2.The audit exercise took place. Its findings were embedded in a notice of assessment in a letter dated 15th September 2022 served upon the respondent. In it, the appellant demanded taxes amounting to Kshs. 1,268,054,221.00 comprising Excise duty, Pay as You Earn (PAYE), Value Added Tax (VAT) and withholding tax (WHT) principal, interest and penalties, and reducing Corporate tax losses by Kshs. 356,002,279.00.
3.Aggrieved by that decision, the respondent filed a notice of objection vide a letter dated 14th October 2022. The appellant considered the objection and, in its decision, dated 13th December 2022, the respondent was found to have partially succeeded. The appellant confirmed additional assessments amounting to Kshs. 1,243,986,739.00 comprising Excise duty, VAT and WHT principal, interest and penalties, and reducing Corporate tax losses by Kshs. 355,306,851.00.

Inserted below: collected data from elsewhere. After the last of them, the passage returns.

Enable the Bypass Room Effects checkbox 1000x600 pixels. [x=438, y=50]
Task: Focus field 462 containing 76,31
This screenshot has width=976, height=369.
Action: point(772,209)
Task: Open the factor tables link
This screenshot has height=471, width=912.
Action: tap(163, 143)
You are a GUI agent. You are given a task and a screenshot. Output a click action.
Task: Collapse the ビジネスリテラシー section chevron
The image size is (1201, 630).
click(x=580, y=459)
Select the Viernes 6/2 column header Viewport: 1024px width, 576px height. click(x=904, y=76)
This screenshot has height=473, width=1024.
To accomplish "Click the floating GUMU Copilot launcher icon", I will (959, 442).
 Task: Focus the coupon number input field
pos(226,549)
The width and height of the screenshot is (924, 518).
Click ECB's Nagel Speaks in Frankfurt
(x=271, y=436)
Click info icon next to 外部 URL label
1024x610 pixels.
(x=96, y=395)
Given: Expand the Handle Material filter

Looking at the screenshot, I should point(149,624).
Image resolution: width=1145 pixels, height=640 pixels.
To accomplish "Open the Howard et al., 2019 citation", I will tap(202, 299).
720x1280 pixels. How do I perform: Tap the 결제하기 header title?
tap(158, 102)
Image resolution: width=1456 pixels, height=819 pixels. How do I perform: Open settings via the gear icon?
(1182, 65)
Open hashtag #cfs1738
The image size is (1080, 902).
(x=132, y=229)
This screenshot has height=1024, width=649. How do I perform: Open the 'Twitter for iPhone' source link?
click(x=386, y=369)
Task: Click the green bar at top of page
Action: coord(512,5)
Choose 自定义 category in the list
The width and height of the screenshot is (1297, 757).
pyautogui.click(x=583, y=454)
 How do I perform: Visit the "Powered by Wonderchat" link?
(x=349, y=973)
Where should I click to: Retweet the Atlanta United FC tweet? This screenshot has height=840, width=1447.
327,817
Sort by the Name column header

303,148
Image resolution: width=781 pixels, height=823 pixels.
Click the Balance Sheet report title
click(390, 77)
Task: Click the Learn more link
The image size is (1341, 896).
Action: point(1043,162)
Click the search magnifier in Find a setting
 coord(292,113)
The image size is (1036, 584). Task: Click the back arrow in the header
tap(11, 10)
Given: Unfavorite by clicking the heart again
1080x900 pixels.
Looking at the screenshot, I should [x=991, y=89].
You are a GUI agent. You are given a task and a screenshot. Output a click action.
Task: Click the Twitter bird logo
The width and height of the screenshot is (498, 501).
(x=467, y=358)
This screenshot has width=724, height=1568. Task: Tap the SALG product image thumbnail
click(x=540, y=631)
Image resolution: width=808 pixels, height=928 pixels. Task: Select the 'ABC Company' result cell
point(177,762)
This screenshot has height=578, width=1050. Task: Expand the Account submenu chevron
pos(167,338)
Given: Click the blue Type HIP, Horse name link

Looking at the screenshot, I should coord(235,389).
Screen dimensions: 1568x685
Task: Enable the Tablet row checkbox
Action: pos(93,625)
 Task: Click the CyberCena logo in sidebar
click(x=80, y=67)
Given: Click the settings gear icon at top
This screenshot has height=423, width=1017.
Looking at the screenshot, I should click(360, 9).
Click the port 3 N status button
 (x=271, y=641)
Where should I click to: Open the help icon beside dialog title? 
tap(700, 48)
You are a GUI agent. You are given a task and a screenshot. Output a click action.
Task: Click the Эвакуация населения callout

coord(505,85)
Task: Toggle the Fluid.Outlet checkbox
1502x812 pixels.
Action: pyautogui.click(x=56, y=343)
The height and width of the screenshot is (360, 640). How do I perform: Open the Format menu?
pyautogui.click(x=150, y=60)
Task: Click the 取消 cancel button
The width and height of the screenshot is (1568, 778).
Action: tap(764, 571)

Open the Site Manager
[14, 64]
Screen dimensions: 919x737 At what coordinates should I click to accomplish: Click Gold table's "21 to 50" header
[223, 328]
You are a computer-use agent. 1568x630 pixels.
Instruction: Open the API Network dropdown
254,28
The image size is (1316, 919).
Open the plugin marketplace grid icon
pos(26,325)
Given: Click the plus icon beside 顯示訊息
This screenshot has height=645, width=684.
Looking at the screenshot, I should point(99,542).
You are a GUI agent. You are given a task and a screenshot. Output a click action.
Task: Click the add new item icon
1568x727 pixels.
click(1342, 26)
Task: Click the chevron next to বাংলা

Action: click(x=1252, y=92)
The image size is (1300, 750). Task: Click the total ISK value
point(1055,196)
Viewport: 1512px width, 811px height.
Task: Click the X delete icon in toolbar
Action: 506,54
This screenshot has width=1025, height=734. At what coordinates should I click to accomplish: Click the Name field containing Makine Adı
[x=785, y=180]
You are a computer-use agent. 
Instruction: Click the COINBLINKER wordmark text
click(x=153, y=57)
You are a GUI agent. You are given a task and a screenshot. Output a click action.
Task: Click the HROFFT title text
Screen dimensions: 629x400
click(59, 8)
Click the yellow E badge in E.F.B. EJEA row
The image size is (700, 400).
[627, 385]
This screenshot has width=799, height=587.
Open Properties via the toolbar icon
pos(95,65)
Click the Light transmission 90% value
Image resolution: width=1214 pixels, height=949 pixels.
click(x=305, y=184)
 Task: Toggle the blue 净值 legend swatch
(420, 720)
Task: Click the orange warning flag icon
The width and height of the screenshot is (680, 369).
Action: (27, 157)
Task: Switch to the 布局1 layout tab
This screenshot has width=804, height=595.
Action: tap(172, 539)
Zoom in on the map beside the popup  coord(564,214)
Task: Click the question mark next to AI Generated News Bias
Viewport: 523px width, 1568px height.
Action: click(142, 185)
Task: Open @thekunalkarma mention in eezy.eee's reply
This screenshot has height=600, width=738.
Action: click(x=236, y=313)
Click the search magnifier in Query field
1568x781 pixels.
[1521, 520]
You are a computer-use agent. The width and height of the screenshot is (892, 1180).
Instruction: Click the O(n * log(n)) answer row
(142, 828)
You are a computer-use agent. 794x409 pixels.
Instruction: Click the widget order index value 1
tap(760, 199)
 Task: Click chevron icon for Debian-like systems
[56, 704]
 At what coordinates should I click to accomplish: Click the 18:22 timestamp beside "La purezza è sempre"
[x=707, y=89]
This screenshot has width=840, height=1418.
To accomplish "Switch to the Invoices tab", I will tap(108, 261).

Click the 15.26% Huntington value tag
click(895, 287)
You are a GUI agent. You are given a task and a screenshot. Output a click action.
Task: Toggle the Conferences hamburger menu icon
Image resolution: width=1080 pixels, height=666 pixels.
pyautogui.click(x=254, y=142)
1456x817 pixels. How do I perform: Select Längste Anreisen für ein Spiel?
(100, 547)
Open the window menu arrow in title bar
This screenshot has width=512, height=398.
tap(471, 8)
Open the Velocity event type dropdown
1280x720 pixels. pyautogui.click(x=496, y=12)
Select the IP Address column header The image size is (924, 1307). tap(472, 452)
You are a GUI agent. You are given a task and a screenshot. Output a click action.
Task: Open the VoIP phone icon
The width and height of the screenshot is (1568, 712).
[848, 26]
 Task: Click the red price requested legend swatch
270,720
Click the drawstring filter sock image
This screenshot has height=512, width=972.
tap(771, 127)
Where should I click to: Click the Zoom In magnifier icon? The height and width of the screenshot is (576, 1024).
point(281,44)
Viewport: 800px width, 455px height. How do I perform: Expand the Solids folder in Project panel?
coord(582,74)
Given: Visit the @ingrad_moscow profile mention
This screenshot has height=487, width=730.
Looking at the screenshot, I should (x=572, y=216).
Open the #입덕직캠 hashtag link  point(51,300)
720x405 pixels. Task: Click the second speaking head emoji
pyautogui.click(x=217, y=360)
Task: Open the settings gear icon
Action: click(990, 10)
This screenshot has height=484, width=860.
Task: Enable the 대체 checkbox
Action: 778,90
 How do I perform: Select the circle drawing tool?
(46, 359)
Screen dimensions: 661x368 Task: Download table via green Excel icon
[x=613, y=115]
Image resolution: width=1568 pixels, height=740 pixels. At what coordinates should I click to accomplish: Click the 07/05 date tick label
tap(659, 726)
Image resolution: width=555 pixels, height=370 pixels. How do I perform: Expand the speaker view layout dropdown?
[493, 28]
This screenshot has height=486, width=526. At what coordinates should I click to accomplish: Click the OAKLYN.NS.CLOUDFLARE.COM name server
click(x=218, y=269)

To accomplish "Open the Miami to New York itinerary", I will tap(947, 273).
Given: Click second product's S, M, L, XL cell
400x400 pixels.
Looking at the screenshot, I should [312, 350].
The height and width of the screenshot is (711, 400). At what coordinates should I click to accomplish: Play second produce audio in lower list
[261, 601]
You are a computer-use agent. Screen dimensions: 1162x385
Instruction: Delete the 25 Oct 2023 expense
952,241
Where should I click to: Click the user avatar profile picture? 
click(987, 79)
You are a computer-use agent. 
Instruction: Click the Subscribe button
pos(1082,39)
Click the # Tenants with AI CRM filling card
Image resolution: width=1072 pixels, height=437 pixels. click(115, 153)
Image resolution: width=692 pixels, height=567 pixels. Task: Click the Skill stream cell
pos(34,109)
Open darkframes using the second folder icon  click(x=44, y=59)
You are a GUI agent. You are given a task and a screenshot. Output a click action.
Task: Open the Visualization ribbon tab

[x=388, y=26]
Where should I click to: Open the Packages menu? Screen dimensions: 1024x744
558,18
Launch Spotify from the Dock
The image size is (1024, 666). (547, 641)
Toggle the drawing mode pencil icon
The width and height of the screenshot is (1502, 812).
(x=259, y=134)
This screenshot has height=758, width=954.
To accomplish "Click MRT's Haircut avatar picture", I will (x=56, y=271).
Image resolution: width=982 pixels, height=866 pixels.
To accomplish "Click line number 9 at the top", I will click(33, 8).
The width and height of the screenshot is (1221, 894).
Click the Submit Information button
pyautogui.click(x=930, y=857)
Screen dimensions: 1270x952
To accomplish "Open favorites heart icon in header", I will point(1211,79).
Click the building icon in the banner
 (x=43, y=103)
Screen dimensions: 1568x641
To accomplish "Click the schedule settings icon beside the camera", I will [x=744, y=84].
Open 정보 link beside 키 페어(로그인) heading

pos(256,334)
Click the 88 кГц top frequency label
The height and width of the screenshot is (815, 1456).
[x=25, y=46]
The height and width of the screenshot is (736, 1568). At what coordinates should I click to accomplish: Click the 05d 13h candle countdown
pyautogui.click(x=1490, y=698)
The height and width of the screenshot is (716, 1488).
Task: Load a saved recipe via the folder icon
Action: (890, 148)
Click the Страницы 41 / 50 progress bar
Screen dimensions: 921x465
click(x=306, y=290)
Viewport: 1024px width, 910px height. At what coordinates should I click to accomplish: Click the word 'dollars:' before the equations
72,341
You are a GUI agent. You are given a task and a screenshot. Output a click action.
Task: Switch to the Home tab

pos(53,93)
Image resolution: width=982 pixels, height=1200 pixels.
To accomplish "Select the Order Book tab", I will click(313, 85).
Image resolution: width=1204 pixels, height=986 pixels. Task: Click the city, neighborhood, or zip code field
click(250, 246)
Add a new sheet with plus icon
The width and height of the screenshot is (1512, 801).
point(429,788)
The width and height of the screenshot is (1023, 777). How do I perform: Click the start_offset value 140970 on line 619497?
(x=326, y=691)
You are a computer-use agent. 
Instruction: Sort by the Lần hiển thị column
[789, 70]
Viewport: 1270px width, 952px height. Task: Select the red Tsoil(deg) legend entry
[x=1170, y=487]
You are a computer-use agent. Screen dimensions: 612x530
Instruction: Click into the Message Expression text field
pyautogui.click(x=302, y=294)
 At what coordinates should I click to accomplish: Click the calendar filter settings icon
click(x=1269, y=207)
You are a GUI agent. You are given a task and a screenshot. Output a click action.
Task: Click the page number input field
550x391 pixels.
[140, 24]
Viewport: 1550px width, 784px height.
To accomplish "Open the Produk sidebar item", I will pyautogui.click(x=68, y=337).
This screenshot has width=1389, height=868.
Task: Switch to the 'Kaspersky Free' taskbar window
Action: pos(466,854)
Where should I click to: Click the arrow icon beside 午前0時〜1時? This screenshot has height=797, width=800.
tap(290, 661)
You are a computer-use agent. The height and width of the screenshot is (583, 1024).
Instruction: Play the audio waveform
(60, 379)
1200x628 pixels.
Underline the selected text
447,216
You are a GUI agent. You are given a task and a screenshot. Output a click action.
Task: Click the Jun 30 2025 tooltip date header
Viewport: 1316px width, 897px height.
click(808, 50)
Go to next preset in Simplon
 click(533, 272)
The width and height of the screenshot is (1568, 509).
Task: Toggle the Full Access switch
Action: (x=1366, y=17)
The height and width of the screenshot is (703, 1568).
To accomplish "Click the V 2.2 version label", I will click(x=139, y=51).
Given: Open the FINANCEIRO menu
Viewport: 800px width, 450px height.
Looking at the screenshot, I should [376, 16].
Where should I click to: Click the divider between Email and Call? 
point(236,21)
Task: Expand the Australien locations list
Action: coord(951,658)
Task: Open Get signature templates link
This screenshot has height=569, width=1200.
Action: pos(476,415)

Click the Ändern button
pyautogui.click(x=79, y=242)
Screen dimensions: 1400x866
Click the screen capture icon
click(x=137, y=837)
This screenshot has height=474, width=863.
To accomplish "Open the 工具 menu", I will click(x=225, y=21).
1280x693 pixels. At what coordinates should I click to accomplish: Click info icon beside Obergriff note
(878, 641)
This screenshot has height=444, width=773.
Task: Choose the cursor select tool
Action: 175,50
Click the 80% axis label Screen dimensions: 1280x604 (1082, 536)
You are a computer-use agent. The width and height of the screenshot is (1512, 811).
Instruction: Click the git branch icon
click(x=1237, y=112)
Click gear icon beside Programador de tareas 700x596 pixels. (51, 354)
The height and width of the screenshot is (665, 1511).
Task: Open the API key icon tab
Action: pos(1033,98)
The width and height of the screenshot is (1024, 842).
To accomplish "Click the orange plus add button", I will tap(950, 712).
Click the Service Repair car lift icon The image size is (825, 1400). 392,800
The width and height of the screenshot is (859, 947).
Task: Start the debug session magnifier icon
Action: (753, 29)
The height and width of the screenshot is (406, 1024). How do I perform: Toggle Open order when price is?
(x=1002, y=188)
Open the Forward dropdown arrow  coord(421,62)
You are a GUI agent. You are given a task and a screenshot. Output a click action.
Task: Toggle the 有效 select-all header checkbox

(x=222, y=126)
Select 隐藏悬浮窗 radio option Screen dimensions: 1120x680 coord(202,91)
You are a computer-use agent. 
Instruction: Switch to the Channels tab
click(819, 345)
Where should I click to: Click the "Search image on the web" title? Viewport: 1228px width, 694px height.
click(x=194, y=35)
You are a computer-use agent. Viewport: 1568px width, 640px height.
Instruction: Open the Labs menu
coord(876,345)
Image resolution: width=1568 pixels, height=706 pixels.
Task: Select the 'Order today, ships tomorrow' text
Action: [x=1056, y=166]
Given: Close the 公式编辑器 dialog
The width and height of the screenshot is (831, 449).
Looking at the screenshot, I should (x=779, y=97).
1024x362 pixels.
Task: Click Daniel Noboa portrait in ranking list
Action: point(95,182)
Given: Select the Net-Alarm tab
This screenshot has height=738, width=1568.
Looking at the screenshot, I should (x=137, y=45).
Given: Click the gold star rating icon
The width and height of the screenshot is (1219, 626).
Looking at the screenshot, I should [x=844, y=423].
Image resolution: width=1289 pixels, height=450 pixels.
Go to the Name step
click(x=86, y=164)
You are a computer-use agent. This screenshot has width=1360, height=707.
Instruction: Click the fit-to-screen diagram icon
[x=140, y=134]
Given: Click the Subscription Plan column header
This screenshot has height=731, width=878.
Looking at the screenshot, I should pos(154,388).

4.Unhappy with the decision, the respondent filed its notice of appeal on 12th January 2023 before the Tax Appeals Tribunal in TAT No. E016 of 2023. In its decision dated 22nd March 2024, the appeal was partially successful with each party bearing its own costs. The tribunal ordered:b)The Respondent’s objection decision dated 13th December 2022 be and is hereby varied as follows:i.The WHT assessment of Kshs. 634,644,435.00 relating to the assessment referred to in the notice of assessment dated 27th November 2008 be and is hereby set aside.ii.The WHT assessment of principal taxes, plus interest and penalties for June 2016, June 2017, June 2018 and June 2019 be and are hereby set aside.iii.The WHT assessment of principal tax plus interest and penalty for June 2020 be and is hereby upheld.iv.The additional Excise duty of Kshs. 192,610,618.00 plus interest and penalties cumulatively assessed for the periods June 2018, June 2019 and June 2020 arising from the Respondent’s ENA production variances be and is hereby set aside.v.The additional VAT of Kshs. 42,121,200.00 plus interest and penalties cumulatively assessed for the periods June 2018, June 2019 and June 2020 arising from the Respondent’s ENA production variances be and is hereby set aside.vi.The cumulative reduction of the deficit carried forward under the Income Tax Act (Corporate tax losses) of Kshs. 80,698.904.00 for the years June 2018, 2019 and 2020 arising from the Respondent’s ENA production variances be and is hereby set aside.”
5.The appellant has now appealed before this court. It filed its notice of appeal dated 19th April 2024. It also filed its memorandum of appeal dated 18th May 2024 that raised a prolix 20 grounds disputing the findings of the tribunal. Those grounds are summarized as follows: the tribunal denied parties an opportunity to be heard since they were not heard orally or through written submissions; that parties had attempted to mediate out of court and were therefore unable to file their submissions; the assessment issued on 27th November 2008, for the period prior to 2008, was within the time limit applicable at the material time; and the current assessment clearly separated the earlier demands and only issued new assessments for the period 2017 to 2021 and therefore there were no fresh assessments for the period prior 2008 to be determined to be beyond five years.
6.The appellant continued that the tribunal erred in law and fact in having separated the earlier period to proceed to set aside the WHT assessment relating to the assessment referred to in the notice of assessment dated 27th November 2008, contradicting the final orders; since there was no objection to the assessment of 27th November 2008, it lacked jurisdiction to make a finding on it; withholding tax was collectable between June 2016 to June 2019; interest was deemed to have accrued on the government guaranteed loans; and the stock movement schedules and stock reconciliations without any supporting documents or evidence supporting the reconciliation were sufficient for the respondent to discharge the burden of proof that the appellant’s variance was erroneous.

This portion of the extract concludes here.